Statistical analysis

Data are presented as mean ± SD and were analysed using IBM SPSS Statistics (Version 19, IBM Corp., Chicago, IL, USA). Normality was confirmed using the Shapiro–Wilk test. Belief effect (COMP vs. PLA) was assessed using independent sample t-tests. Comparisons between recovery interventions were analysed using a two-way linear mixed model (ANOVA) with repeated measures for time, where the between-subject factor is the recovery intervention (CON vs. COMP vs. PLA), and the within-subject factor is time. Significance was set at P < 0.05. Where significant time or interaction (time x condition) effects were found, a Fisher LSD post-hoc analysis was used.
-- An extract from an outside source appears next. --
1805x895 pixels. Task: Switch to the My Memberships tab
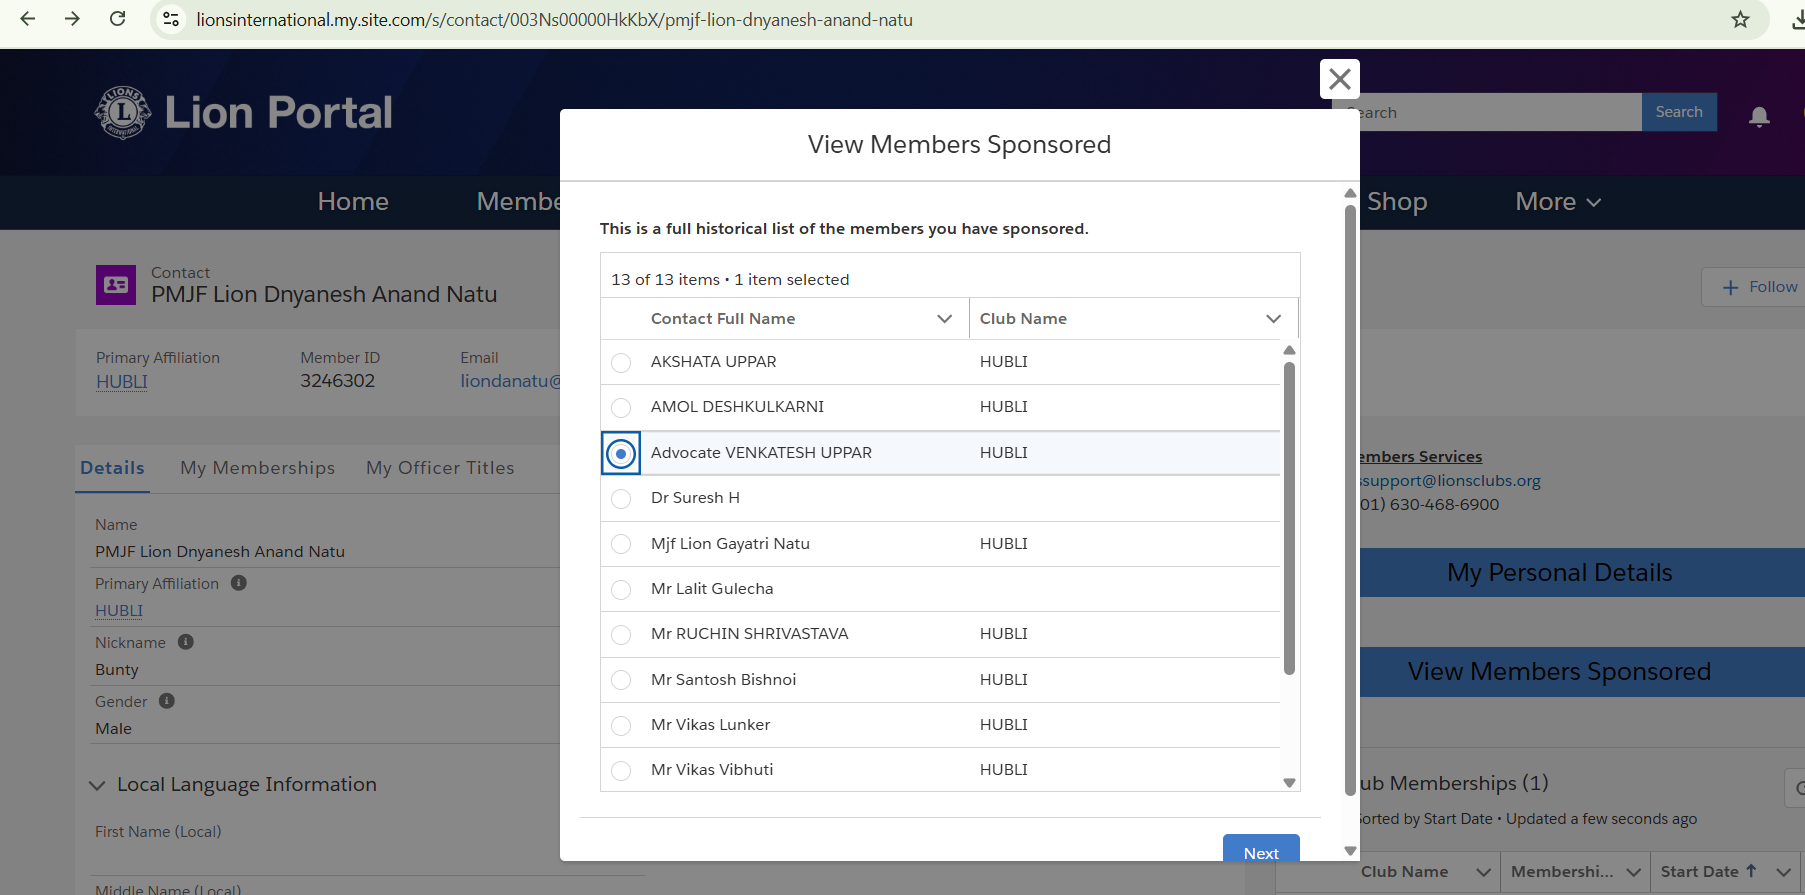(257, 468)
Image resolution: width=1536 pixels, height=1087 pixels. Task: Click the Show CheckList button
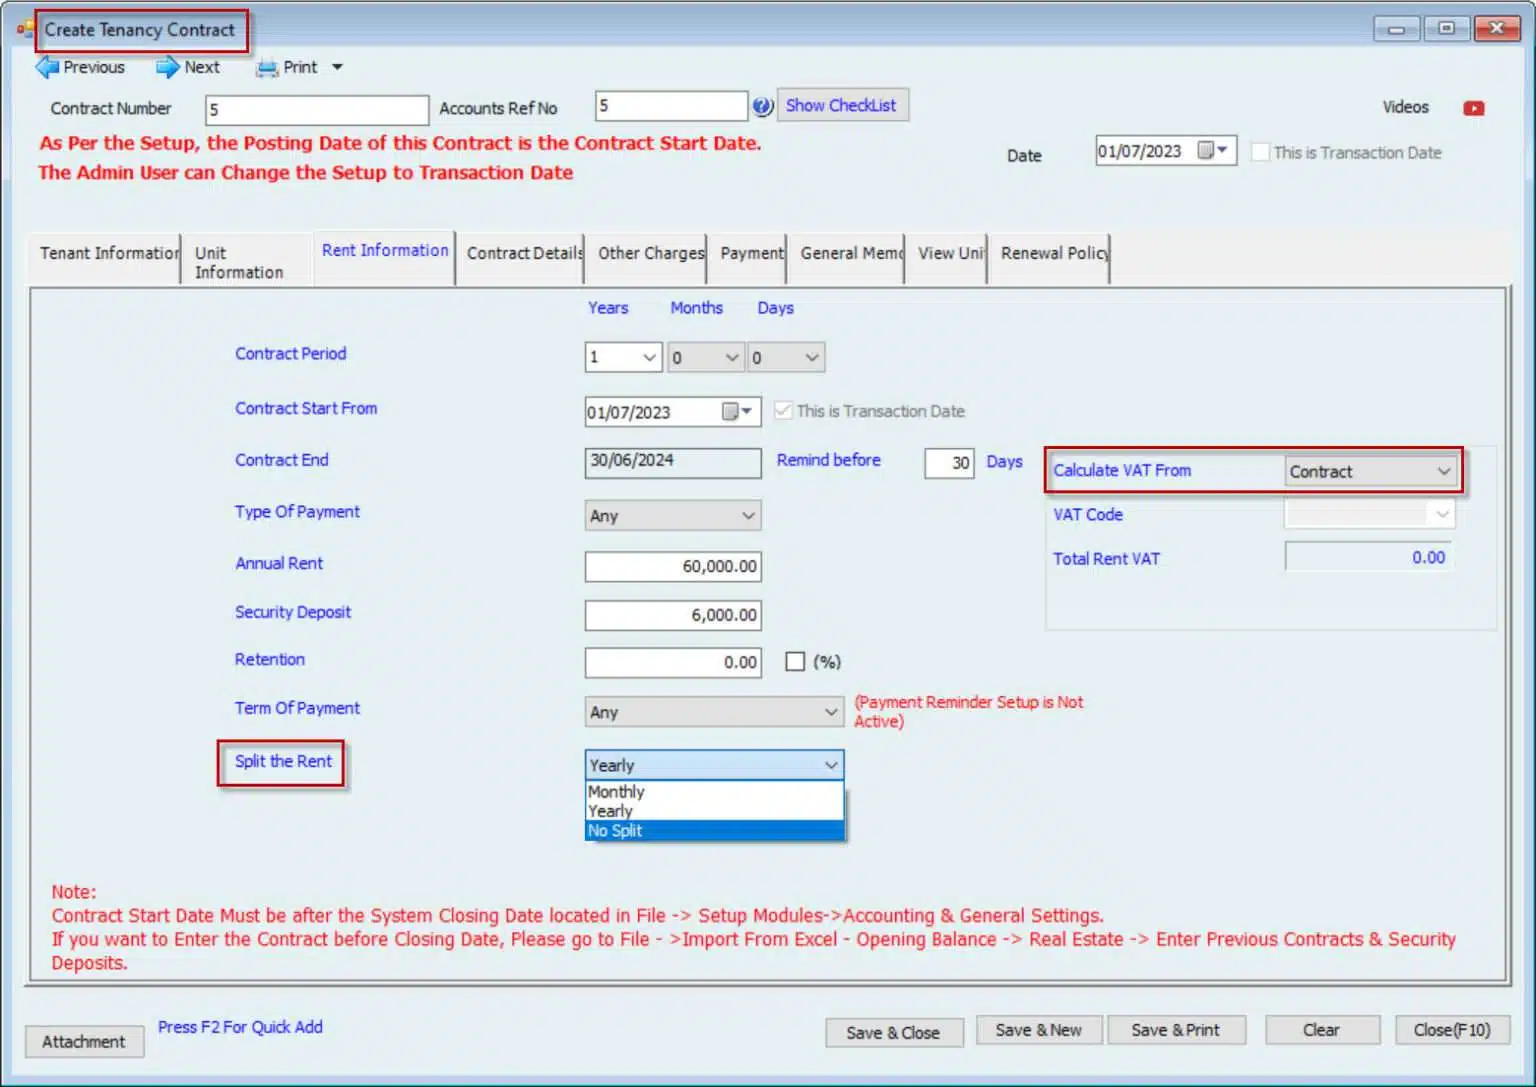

Due to the small sample sizes, effect sizes (ES) analysis were incorporated as these are independent of sample size81, and were used to compliment null hypothesis statistical testing. The measures analysed included markers of venous return, muscle blood flow, perceptual measures (PMS, TQR), thigh girth, blood plasma measures (CK, LDH) and performance tests (CMJ, IMTP). Cohen’s conventions for ES (with 95% confidence intervals) were used for interpretation and were defined as small (0.20 to 0.49), medium (0.50 to 0.79), and large (≥ 0.80)82.